I didn't test it properly but the automaton would look something like this:

extern crate fst;
use fst::Automaton;

const MAX_DISTANCE: usize = 4; // in fact max + 1

fn state_id(offset: usize, distance: usize) -> usize {
    offset * MAX_DISTANCE + distance
}

struct HammingDFA {
    transitions: Vec<[usize; 256]>,
    first_accepting_state: usize,
    sink_state_id: usize,
}

impl HammingDFA {
    fn build(target: &[u8]) -> HammingDFA {
        let sink_state_id = state_id(target.len() + 1, 0);
        let mut transitions = vec![[sink_state_id; 256]; sink_state_id + 1];
        for (offset, target_byte) in target.iter().cloned().enumerate() {
            for input_byte in 0..256 {
                let distance = (target_byte ^ (input_byte as u8)).count_ones() as usize;
                for prev_distance in 0..3 {
                    let previous_state = state_id(offset, prev_distance);
                    let new_distance: usize = prev_distance + distance;
                    let dest_state =
                        if new_distance >= MAX_DISTANCE {
                            sink_state_id
                        } else {
                            state_id(offset + 1, new_distance)
                        };
                    transitions[previous_state][input_byte] = dest_state;
                }
            }
        }
        HammingDFA {
            transitions,
            first_accepting_state: state_id(target.len(), 0),
            sink_state_id,
        }
    }
}

impl Automaton for HammingDFA {
    type State = usize;

    fn start(&self) -> Self::State {
        0
    }

    fn is_match(&self, state: &Self::State) -> bool {
        (*state >= self.first_accepting_state) && (*state < self.first_accepting_state + MAX_DISTANCE)
    }

    fn accept(&self, state: &Self::State, byte: u8) -> Self::State {
        self.transitions[*state][byte as usize]
    }

    fn can_match(&self, state: &Self::State) -> bool {
        *state != self.sink_state_id
    }
}

If I didn't mess it up to much, you can intersect it with your fst.
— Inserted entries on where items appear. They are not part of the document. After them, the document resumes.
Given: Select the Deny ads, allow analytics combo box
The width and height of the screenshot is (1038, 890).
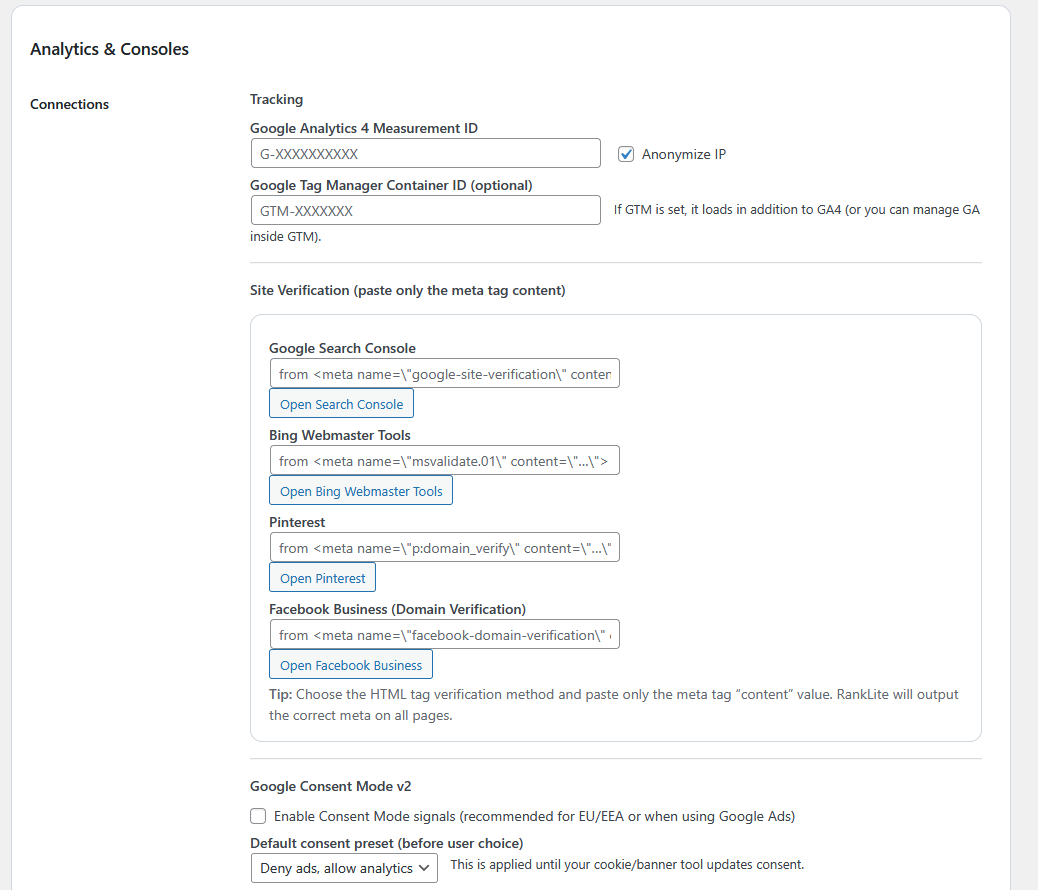Looking at the screenshot, I should click(344, 868).
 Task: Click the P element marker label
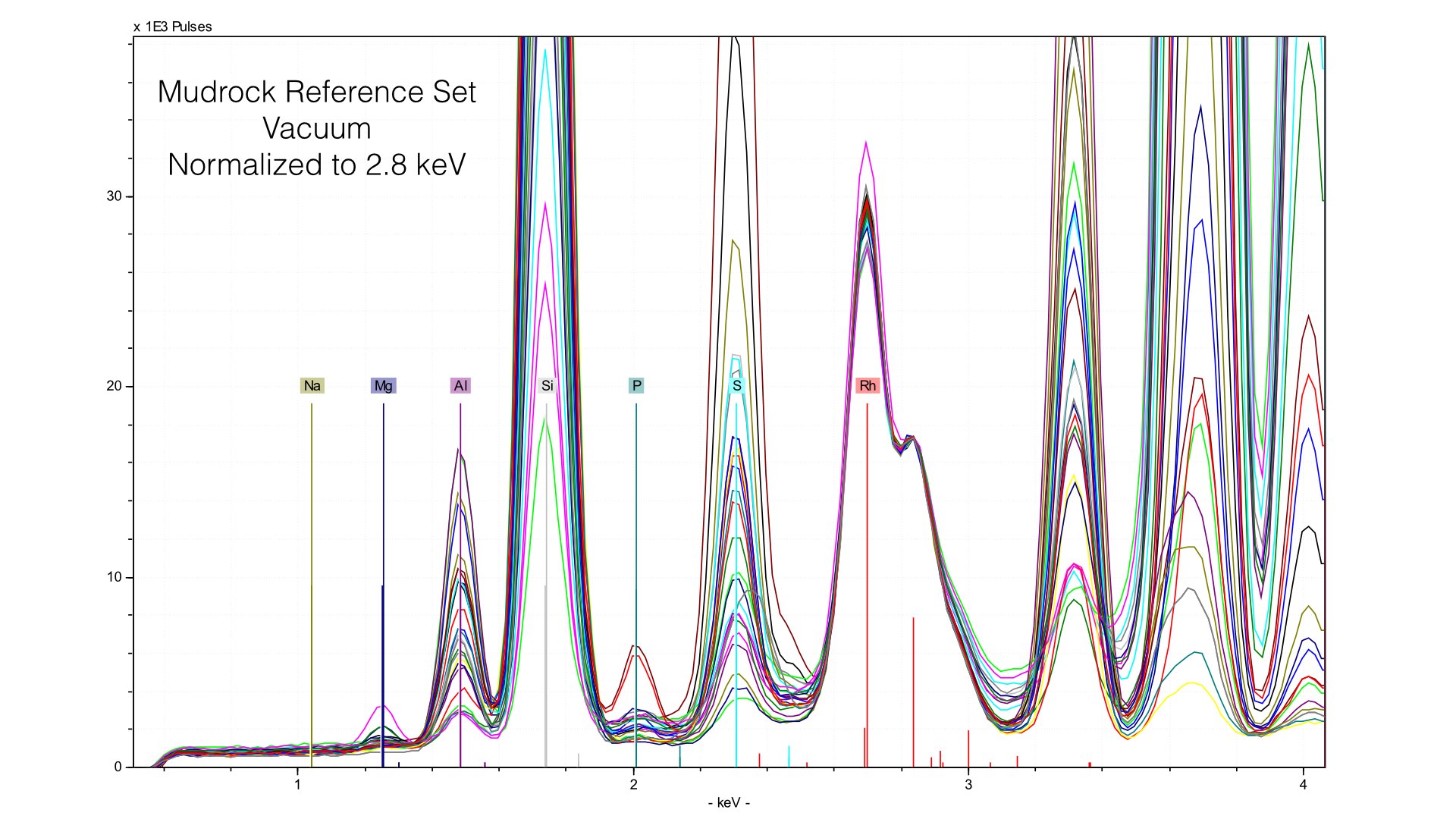(x=636, y=386)
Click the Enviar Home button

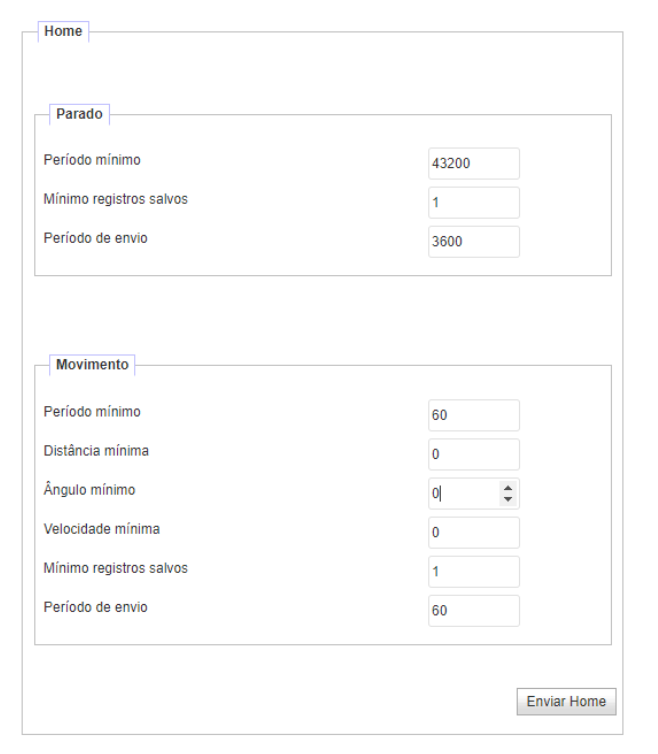point(566,702)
Construction should be super fast. Intersection should be much faster than with a levenshtein automaton, as it will cut branches as soon as as you reach a hamming distance > 3.

pombredanne commented 6 years ago

@BurntSushi I will for sure report here and this is all for an open source project of mine... :) If I am falling in love with automata, that's all your fault in the first place so I will keep you posted.

@fulmicoton Thank you very much! this should give me enough explosive fuel to start my explorations

fulmicoton commented 6 years ago

@pombredanne Sure. Let me know if you need info about the code, or it is buggy and you need assistance in debugging it. To be clear, this automaton will be way faster then using levenshtein automaton and you do not have to do any kind of postprocessing. It outputs stuff at a hamming distance less or equal to 3. (You can also add a method to output the actual hamming distance if you want.)

pombredanne commented 6 years ago

@fulmicoton I will simmer through this over the holidays. I am a pythonista, not yet a rustacean ;)

BurntSushi commented 4 years ago

Closing this as stale. @pombredanne I hope you were successful in your endeavor!